Ping Marc/Mike D.

Josh Elser wrote:
Thanks, Marc. Follow-on question(s) for you:

Do you think _any_ such approach should never be pursued by Accumulo
(reading into your other replies about doing it outside of Accumulo)?
Are the permissions that we have in place not sufficient to protect such
"metadata"?

Or, would such a feature be "OK" to you if it required some degree of
additional manual steps by the administrator? (if so, what steps do you
think make this acceptable)

In a similar vein, how do you see this broadening the scope of the
Accumulo security model in an invalid manner? e.g. Administrators should
never be able to see such information. Someone with sufficient access to
a system would already be able to bypass Accumulo's security mechanisms.
There are a number of vectors already were a sufficiently-credentialed
individual could figure out this information (and more).

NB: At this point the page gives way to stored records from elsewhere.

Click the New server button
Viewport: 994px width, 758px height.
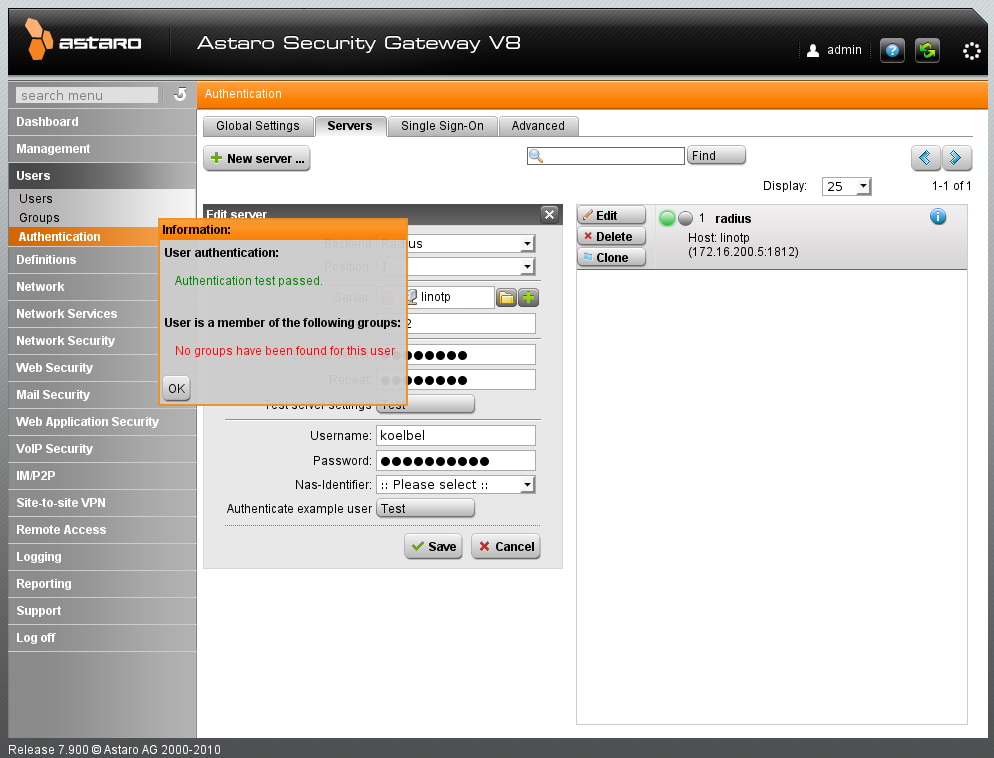(x=257, y=158)
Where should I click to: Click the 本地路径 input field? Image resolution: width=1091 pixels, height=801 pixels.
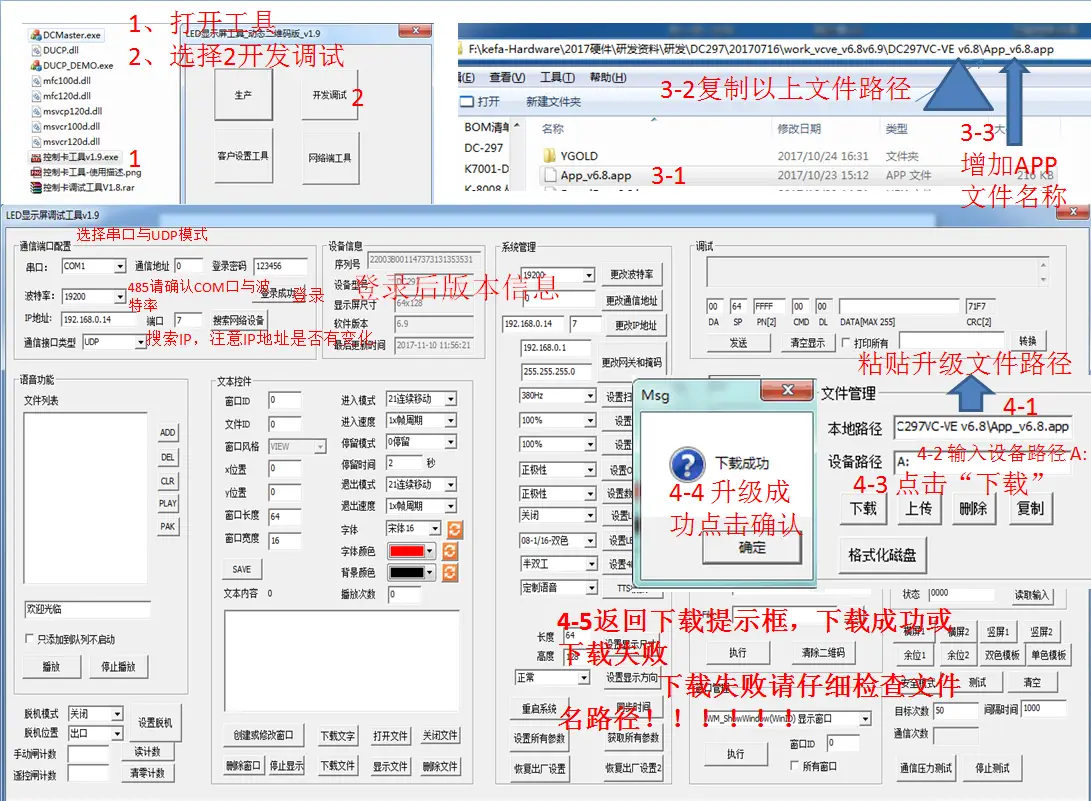(982, 427)
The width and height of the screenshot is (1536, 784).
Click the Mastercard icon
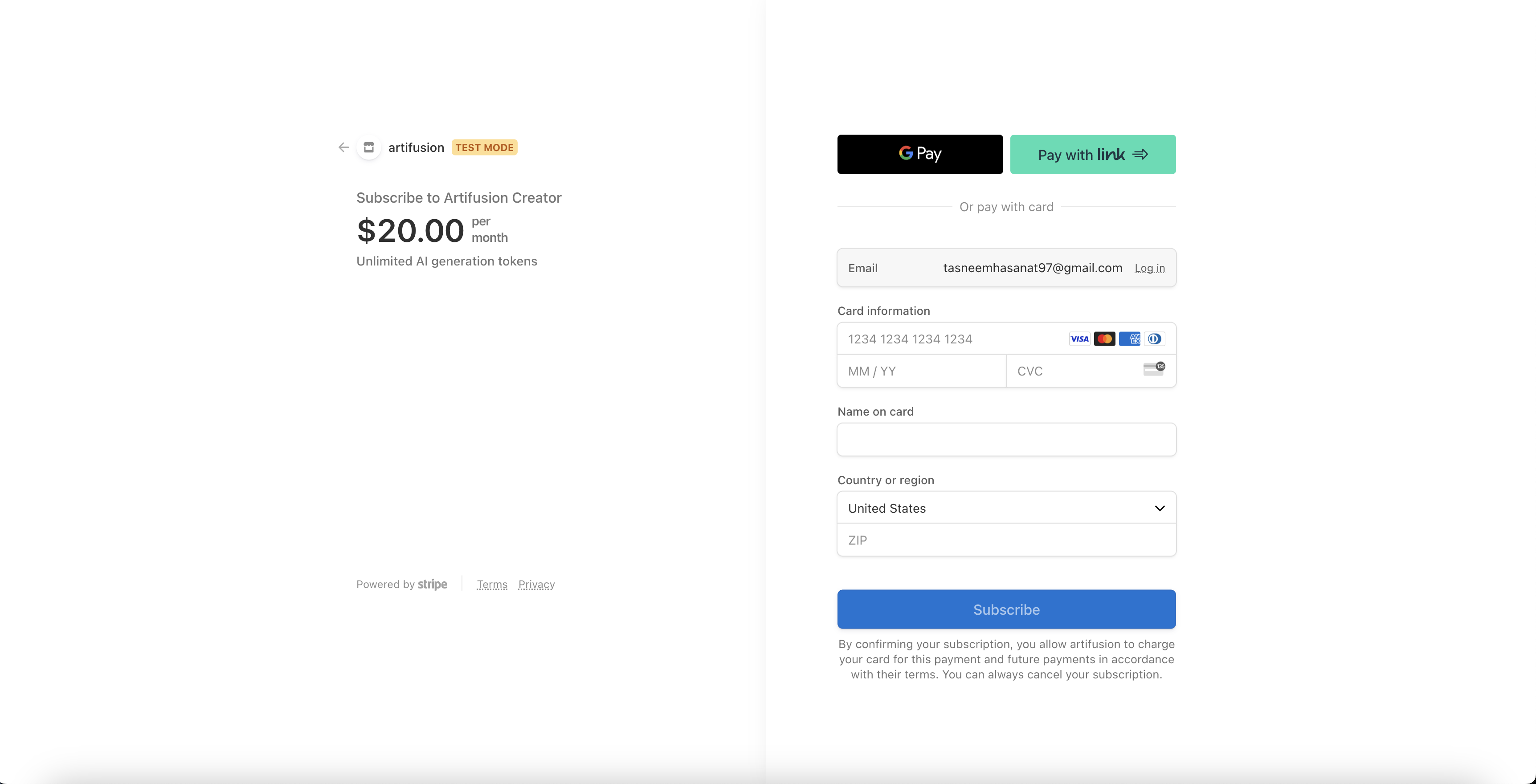pos(1104,339)
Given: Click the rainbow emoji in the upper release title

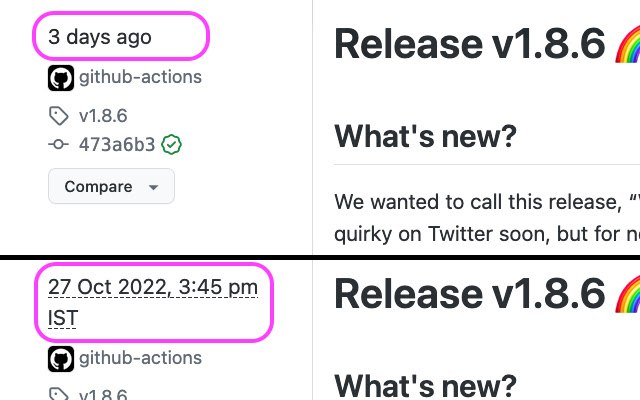Looking at the screenshot, I should (628, 44).
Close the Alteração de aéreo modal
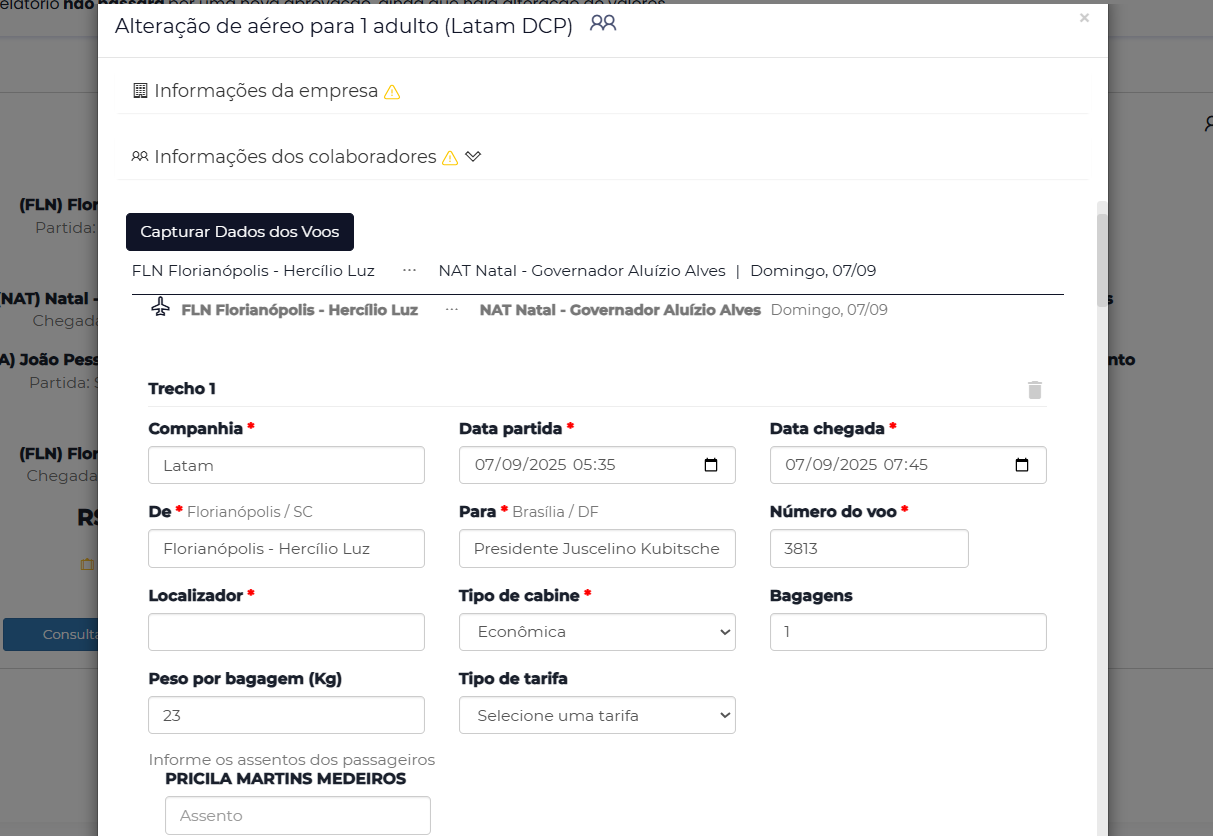Viewport: 1213px width, 836px height. point(1084,18)
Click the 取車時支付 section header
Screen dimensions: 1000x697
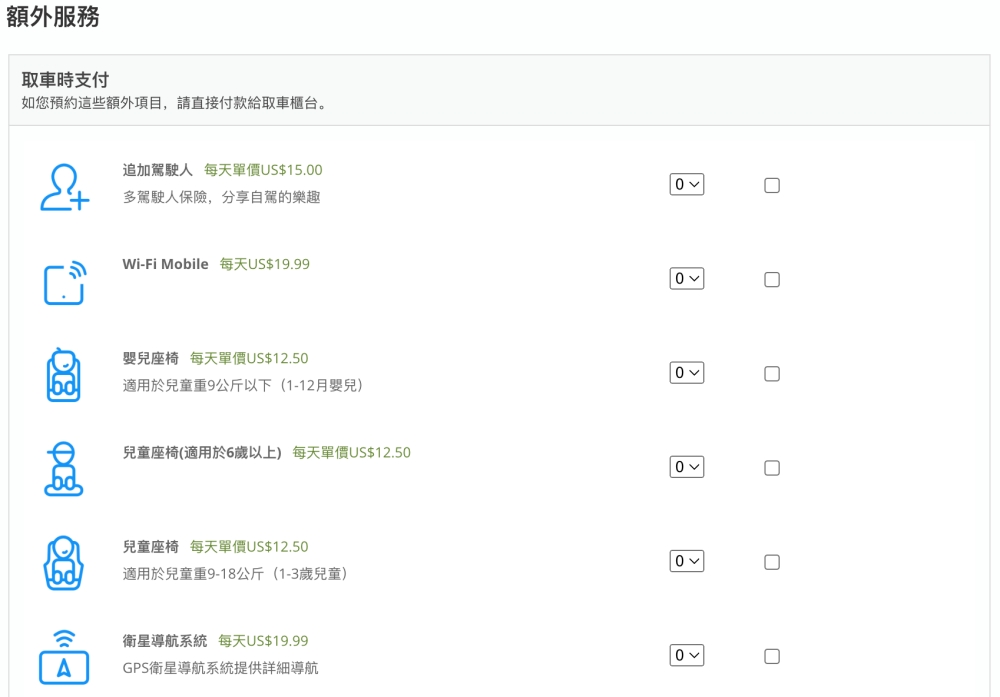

Ultimately, I see Accumulo's main security tenet as "users should never
be allowed to see more data than they are authorized to see". Maybe it's
my interpretation of that or the scope of how your think the proposed
feature would function, but I'd be very interested in hearing more about
what you think.

Marc P. wrote:
My point for discussing implementation outside of accumulo is because I
think it does invalidate a core tenant

On Wed, Oct 12, 2016, 12:26 PM Josh Elser<josh.el...@gmail.com> wrote:

Again, can we please bring this discussion back from discussions of
implementations to security?

Does the fact that you three were discussing implementations imply that
you do not think this invalidates one of the core tenets (security
first) of Accumulo?

Christopher wrote:
Keith, Russ, myself (and possible others) were discussing this at the
hackathon after the Accumulo Summit, and I think our consensus were
basically this:

We need a generic pluggable mechanism for injecting arbitrary user
counters
into the RFiles. We can then use these counters in custom compaction
strategies, or other analysis. We can aggregate these counters at the
tablet, and table levels, and expose them in the API.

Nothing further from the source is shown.